How Do Web Security Vendors Claim, “Any App” Support?

Netskope

For administrators of web security solutions, they know that claims of ‘any and all’ coverage is fraught with suspicion knowing there are always exceptions and the “devil is in the details”.  In our previous blog, we addressed using a cloud API for managed apps and a proxy for app API traffic in secure web gateways for both managed and unmanaged apps, ending on the note vendors are likely to make the claim of ‘any app’ support for their solutions. The reality is apps are taking over URL filtering, and custom app API web traffic requires visibility and monitoring for granular policy controls in web security solutions.

Most organizations use over 1,200 apps on average, where more than 95% are unmanaged and in use by business units and users without IT administration rights.  So, what are the ways a security vendor can claim they support ‘any app’ in their secure web gateway (SWG), cloud access security broker (CASB), or next-generation firewall (NGFW) solution?    

First, is making the blatant claim in your presentation title, as done by one vendor at RSA in San Francisco and then beginning the presentation noting it is a lie and over exaggerates the solution’s capabilities.  Minus one point for making the claim, however, plus one point for being honest it is not true.  

Second, is providing basic ‘allow or deny’ app controls, which are coarse-grained and draconian at best.  What if an employee has company and personal accounts for an unmanaged file sharing app noted in our earlier blog?  Confidential data or malware can transfer between the two instances and simply ‘allow or deny’ control is not enough. Policy controls need to consider what user, device, app, instance, app risk, activity, and content at a minimum.
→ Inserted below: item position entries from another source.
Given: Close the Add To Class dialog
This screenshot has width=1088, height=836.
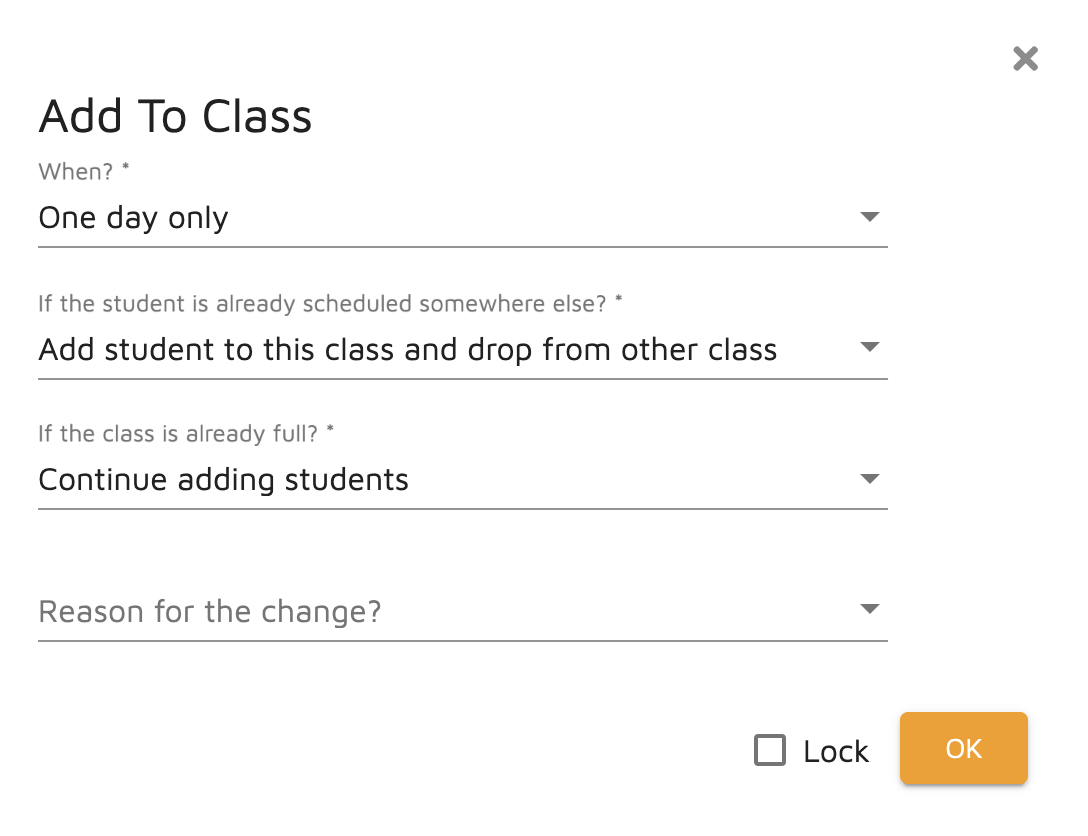Looking at the screenshot, I should coord(1025,59).
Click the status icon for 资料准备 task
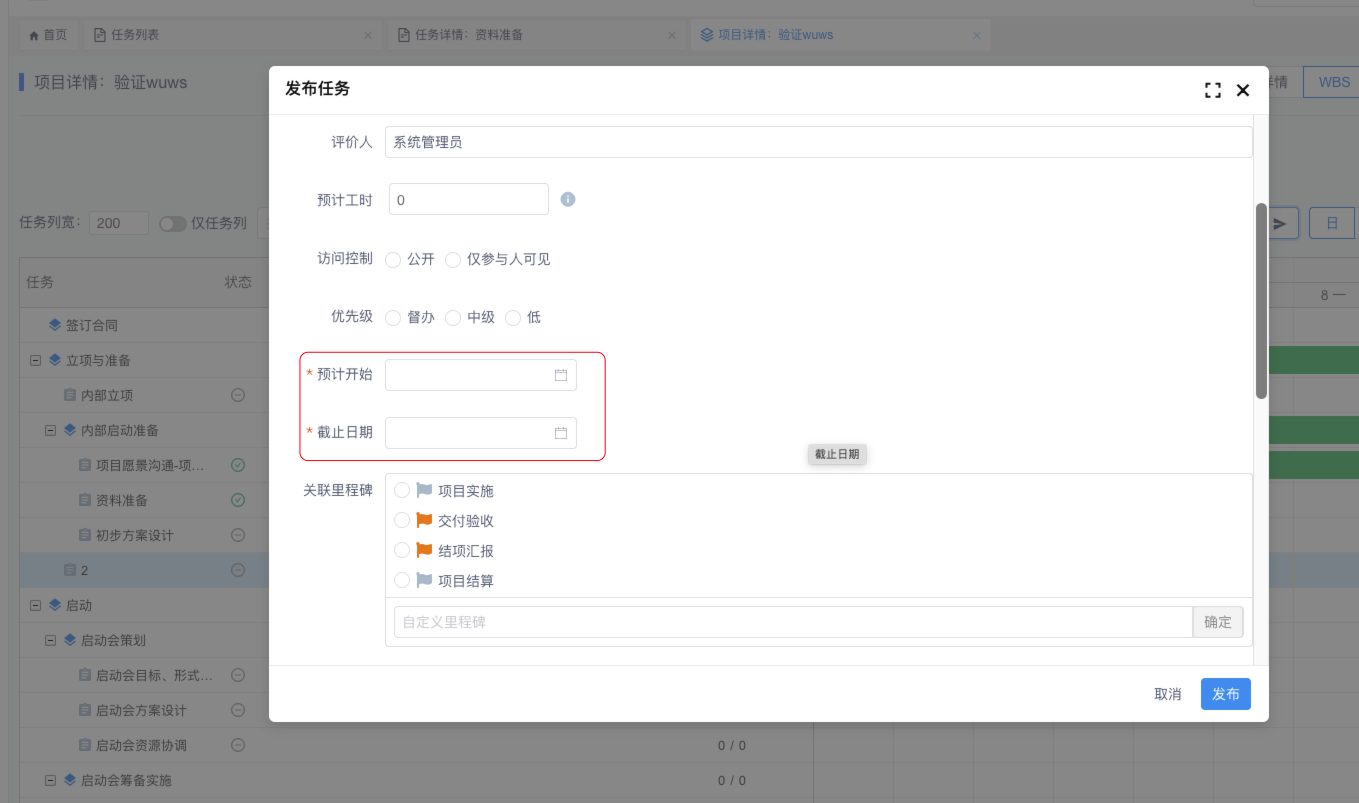Image resolution: width=1359 pixels, height=803 pixels. [x=238, y=500]
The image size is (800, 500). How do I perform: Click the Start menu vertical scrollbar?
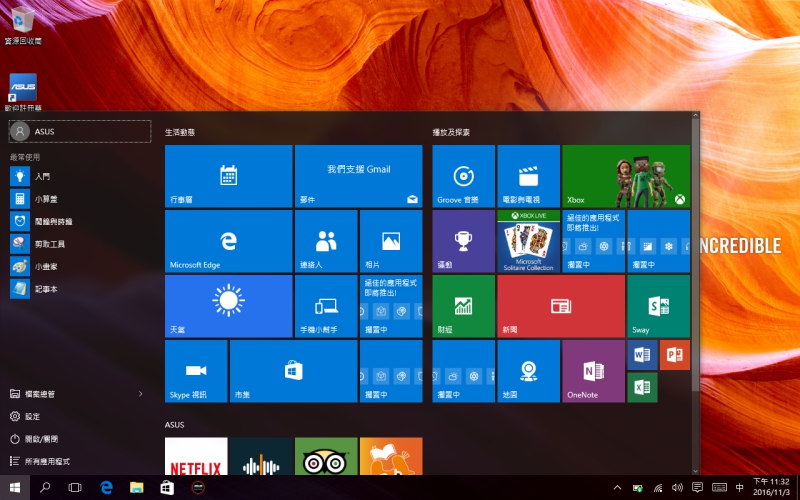point(695,250)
To prevent cloud phishing, rogue account instances spoofing as company approved need to be blocked.

Third, is making the ‘any app’ marketing claim on vendor websites, event banners, and in sales collateral materials for prospects.  The reality for these vendors is you have a tool that can learn any custom app API to create a template, however, there is no maintained library in the 1000s of these app API templates.  So, the marketing claim is true, the solution just requires some assembly, monitoring, and regular maintenance by each customer. This sounds like adopting a new puppy dog and your current lack of adequate staffing, skill sets, and limited time does not allow it.  But wait, what if we got lots of people involved using the tool, and that leads to the next concept. 
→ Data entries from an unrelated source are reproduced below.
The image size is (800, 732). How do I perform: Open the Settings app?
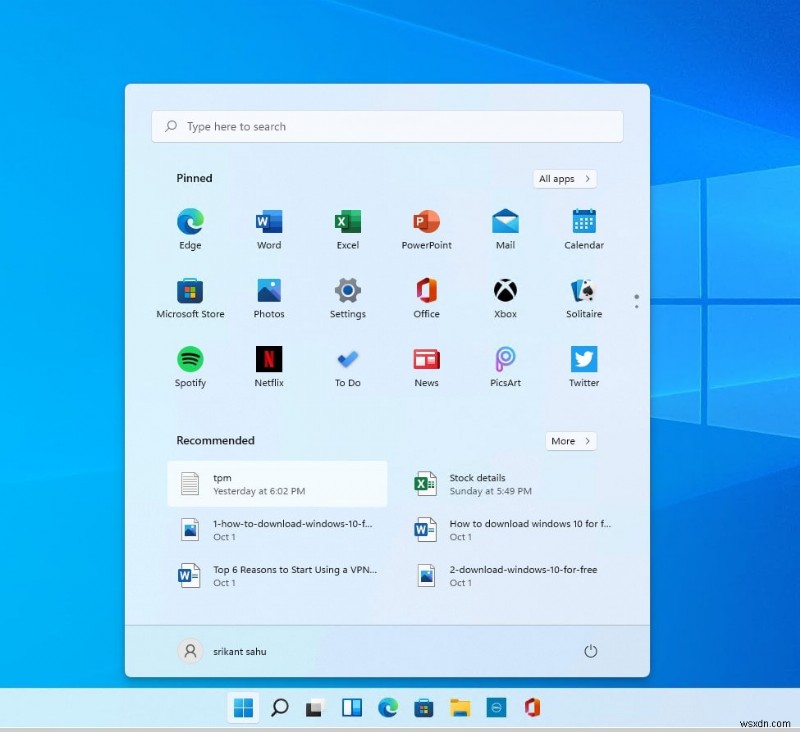pyautogui.click(x=347, y=292)
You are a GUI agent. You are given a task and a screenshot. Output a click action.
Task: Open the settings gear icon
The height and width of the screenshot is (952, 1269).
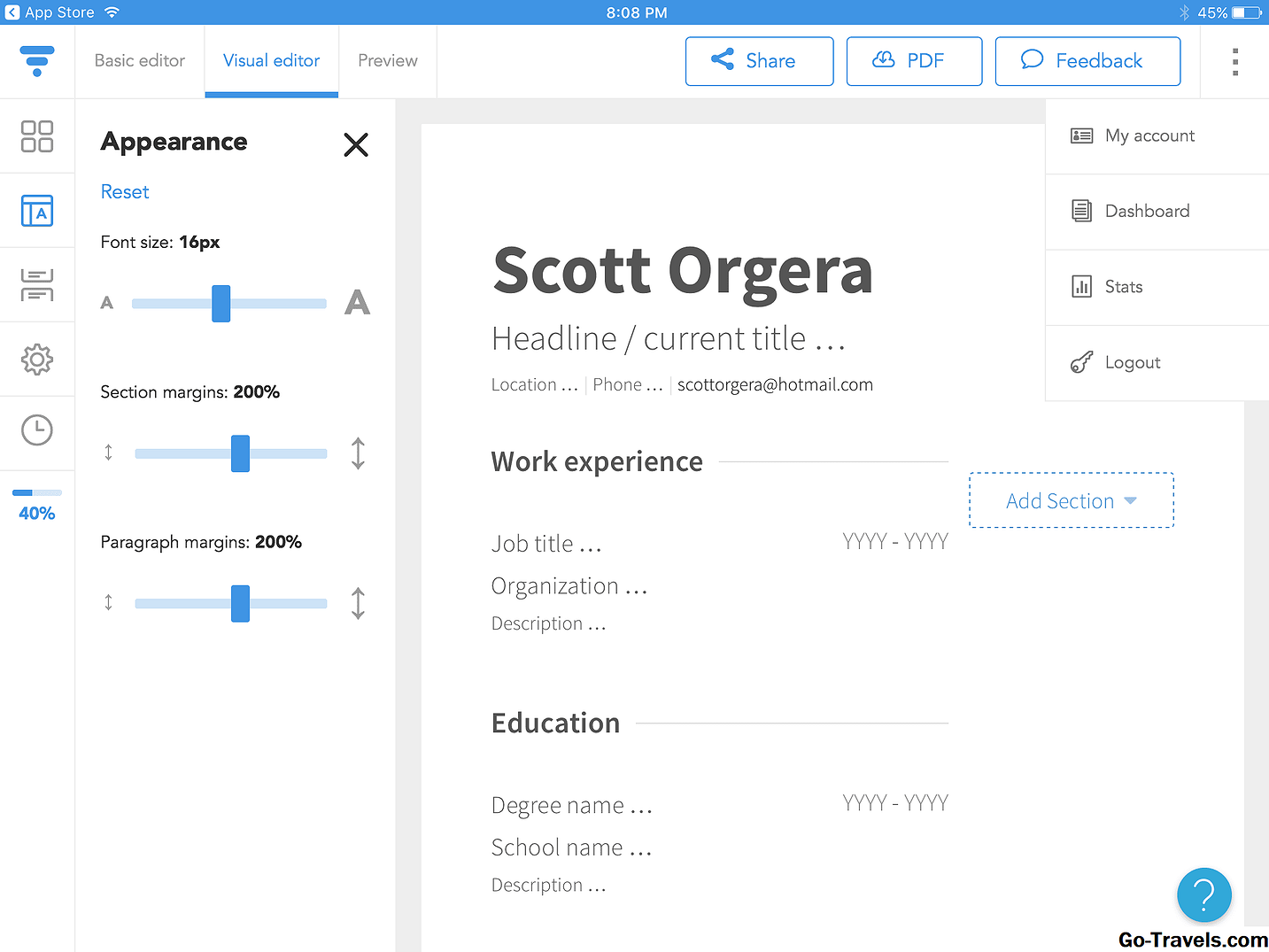point(36,360)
Fourth, is launching an open community where customers can create their own custom app API templates and share them with other customers using the same vendor web security solution.  This is the ‘internet as a sweat shop’ business model where you get other people to complete your work in the guise of being open and a good net citizen. Hey, it worked great for YouTube, why not security?  The problem lies in maintaining the custom app API templates on a regular basis as app vendors update and change API formats, normally unannounced and during business hours (aka Murphy’s Law). Communities are great for static information contributions, however, not so good for dynamic app API formats.
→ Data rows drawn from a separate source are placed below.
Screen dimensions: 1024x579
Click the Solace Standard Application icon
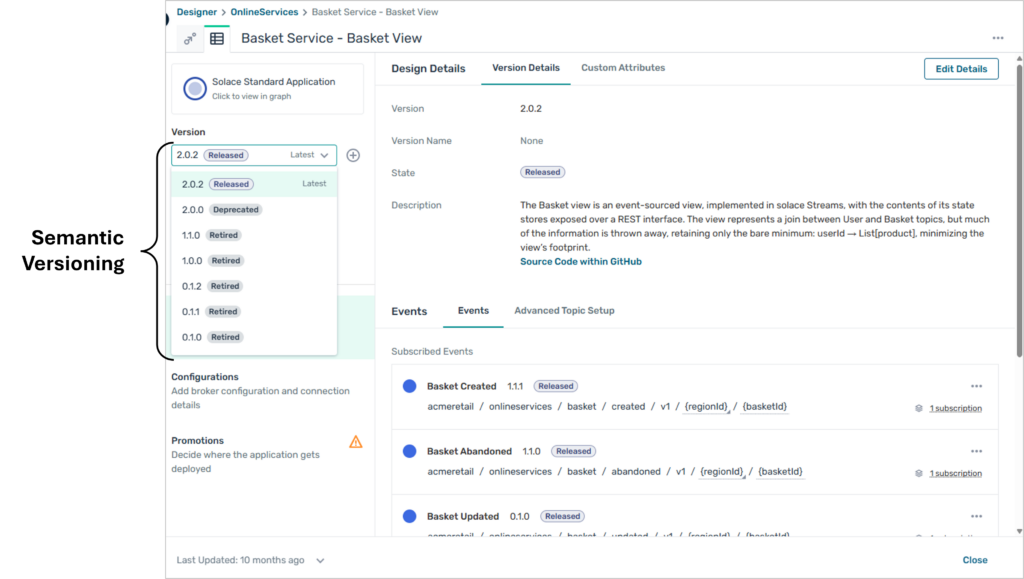coord(194,89)
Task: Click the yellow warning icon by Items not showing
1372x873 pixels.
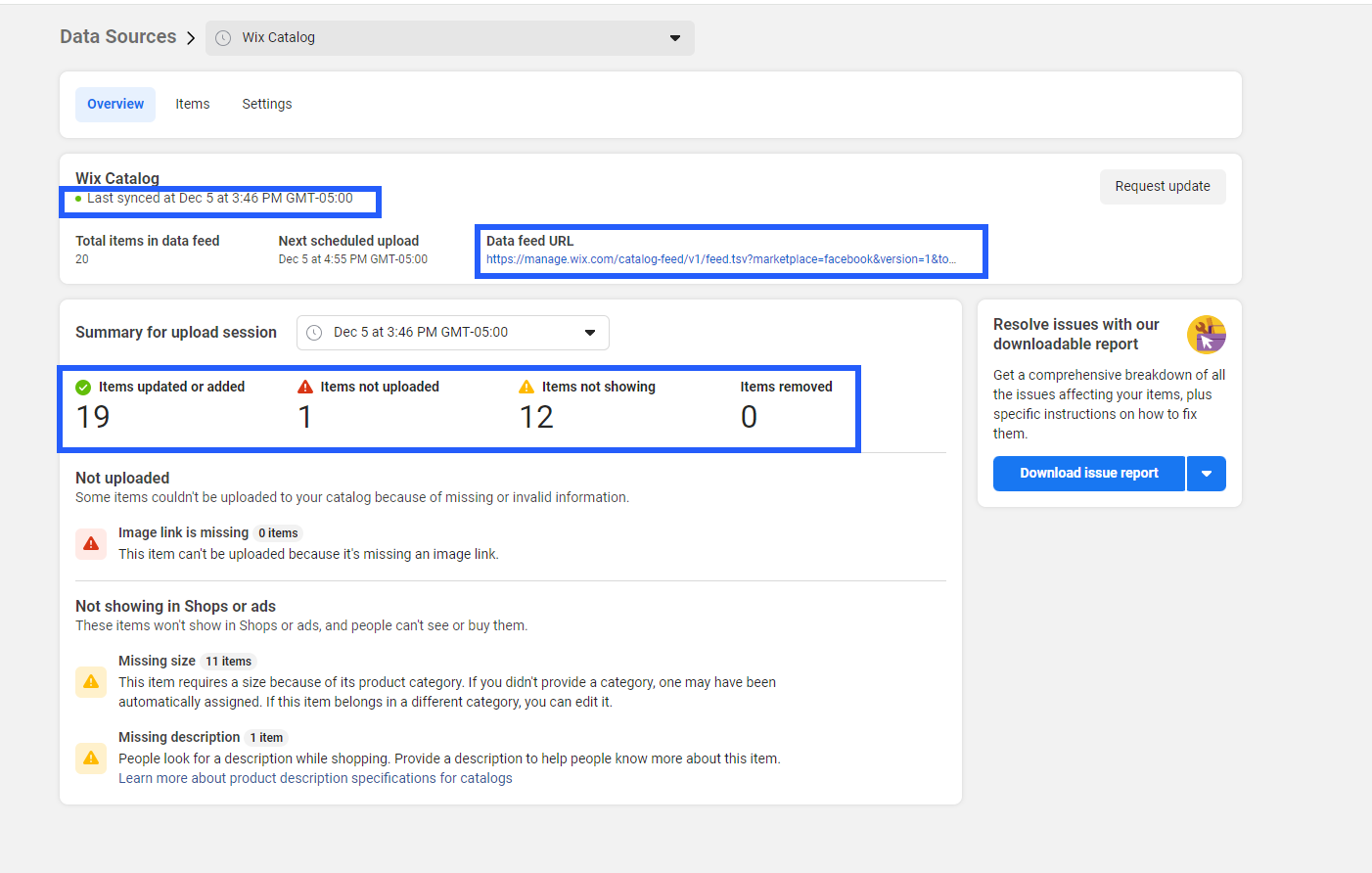Action: (526, 388)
Fifth, is addressing the problem with the required technology and resources for your customers.  You are probably saying to yourself, “now that’s an innovative concept”. Run app discovery processes on a continuous basis to learn and prioritize apps for API templates.  Today, Netskope covers approximately 36,000 apps in its Cloud Confidence IndexTM risk profiles.  Next, develop an advanced custom app API proxy backed by a library of over a thousand app templates using both machine learning and humans to detect API updates and changes to publish timely updates for customers.  Lastly, enable multiple deployment options for inline proxy app controls, including GRE and IPsec tunnels, forward proxy, reverse proxy, SSO/IAM integration, and traffic steering clients.  

Again, recognize over 95% of apps are unmanaged with no IT administration rights or a cloud API for CASB API integration.  Inline proxy controls within web gateways need to monitor unmanaged app API traffic just as effectively as URLs for web sites and this will be the topic of our next web security blog.